SOURCE -

The Star Wars world Tatooine is one of the most recognizable planets in the realm of science fiction. It’s a harsh place, and its conditions shaped the hero Luke Skywalker in many ways. In the reality-based Universe, there may not be many worlds like it. That’s because, according to a new study out from Yale researchers, the Universe likes to be more orderly, and that affects planets and their environments.
The study, led by Yale assistant professor Malena Rice and two colleagues, looked at binary star systems with planets. In many of these systems, the planets orbit one of the two stars. “We show, for the first time, that there is an unexpected pile-up of systems where everything is aligned,” said Rice. “The planets orbit precisely in the same direction that the first star rotates, and the second star orbits that system on the same plane as the planets.”
To come to that conclusion, Rice’s team looked at data about binary systems in several databases. They also examined triple-star candidates. The Gaia DR3 catalog provided high-precision stellar astrometry. Such accuracy is crucial to determining the separations and distances of binaries and their associated worlds. NASA’s Exoplanet Archive provided planetary system parameters, and the TEPCat catalog of transiting planet properties supplied information about the physical properties in systems where the planetary orbits cross in the line of sight between the star and Earth.
The team used all the data to create 3D geometries mapping the planets in binary star systems. It turns out that nine of the 40 systems they studied had “perfect alignment.” That is, they have joint spin-orbit and orbit-orbit alignment. That means—due to regular, periodic gravitational interactions—the planets and stars move in orbits that have aligned with each other. In other words, everything in the system orbits in the same plane and same direction.
That tendency toward some level of synchrony could be one way to look for binary systems that bear life, according to Rice. “It could be an indication that planetary systems like to push toward an orderly configuration,” she said. “This is also good news for life forming in those systems. Stellar companions that are aligned differently can wreak havoc on planetary systems, toppling them over or flash-heating planets over time.”
In systems that are not aligned, (sometimes termed “misaligned”) the conditions on planets don’t seem promising. Most environments in such worlds would not be at all conducive to life, or the conditions favorable to life. Worlds in such systems might be completely frozen, or completely dry and deserted. Or, their orbits could be irregular as they swing too close or too far from their stars. In that case, their surfaces could be lava—or ice—or change from one extreme to the other.

EXERCISE BRIEF - In the article on planets in binary star systems, how many of the 40 systems studied showed perfect alignment?

DATA LISTING -
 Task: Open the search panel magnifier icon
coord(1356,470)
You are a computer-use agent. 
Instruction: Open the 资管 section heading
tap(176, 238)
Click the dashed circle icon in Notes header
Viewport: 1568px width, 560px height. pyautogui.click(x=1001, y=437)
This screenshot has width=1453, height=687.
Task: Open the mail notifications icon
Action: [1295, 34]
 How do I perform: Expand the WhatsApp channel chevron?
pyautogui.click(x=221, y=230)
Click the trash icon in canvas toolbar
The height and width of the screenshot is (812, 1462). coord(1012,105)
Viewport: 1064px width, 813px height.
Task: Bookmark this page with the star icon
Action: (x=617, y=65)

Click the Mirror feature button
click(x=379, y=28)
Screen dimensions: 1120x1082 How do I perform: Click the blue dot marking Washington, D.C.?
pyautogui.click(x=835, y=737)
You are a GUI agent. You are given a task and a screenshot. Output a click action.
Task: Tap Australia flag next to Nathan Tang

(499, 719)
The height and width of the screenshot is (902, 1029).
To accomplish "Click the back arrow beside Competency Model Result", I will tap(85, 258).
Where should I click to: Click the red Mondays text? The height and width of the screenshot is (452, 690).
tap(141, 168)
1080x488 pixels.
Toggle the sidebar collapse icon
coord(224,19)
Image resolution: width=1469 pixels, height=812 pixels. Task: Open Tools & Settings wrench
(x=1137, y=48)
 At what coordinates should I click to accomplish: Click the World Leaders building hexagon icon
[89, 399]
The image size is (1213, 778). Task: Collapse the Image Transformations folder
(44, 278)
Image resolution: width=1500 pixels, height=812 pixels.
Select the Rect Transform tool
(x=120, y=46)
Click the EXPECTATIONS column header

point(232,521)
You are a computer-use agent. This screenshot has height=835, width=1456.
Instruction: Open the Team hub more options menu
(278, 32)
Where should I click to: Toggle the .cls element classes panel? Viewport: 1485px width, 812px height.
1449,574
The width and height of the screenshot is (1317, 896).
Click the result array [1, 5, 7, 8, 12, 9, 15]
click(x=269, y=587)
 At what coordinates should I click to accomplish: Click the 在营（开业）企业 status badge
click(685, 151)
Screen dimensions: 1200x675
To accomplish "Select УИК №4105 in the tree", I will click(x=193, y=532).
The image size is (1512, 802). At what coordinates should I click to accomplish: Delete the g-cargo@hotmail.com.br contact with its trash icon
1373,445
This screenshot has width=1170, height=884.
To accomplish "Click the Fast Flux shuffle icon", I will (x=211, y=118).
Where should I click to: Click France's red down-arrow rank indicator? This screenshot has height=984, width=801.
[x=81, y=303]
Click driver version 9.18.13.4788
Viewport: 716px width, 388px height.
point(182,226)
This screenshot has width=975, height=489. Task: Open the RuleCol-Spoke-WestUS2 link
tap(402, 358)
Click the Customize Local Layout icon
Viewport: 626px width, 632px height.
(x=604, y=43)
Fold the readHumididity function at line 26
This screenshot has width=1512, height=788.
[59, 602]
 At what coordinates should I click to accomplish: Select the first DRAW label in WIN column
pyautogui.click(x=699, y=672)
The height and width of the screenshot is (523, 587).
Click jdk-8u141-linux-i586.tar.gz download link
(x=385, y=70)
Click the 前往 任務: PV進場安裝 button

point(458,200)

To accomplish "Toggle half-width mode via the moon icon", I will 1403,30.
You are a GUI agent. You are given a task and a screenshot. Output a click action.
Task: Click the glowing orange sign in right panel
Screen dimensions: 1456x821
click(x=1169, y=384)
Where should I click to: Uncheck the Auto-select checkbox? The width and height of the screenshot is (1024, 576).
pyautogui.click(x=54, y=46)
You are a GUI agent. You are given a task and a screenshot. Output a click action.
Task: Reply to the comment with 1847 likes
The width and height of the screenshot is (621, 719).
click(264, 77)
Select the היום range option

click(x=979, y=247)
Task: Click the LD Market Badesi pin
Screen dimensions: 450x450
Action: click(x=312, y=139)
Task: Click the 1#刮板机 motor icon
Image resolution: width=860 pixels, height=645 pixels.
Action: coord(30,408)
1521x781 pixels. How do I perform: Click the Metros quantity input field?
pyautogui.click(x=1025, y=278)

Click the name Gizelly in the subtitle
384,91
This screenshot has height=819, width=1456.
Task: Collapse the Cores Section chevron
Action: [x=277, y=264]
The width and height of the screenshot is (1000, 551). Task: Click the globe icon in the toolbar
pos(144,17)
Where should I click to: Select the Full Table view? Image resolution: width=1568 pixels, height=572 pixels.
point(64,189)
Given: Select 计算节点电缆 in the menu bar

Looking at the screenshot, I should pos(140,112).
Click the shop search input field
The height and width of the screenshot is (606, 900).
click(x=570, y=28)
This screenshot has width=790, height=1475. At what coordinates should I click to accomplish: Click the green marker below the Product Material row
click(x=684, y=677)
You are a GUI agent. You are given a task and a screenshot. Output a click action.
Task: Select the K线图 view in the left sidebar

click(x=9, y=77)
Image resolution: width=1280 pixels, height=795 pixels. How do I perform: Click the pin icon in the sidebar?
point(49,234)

RESULT OF THE EXERCISE - Nine of the 40 systems.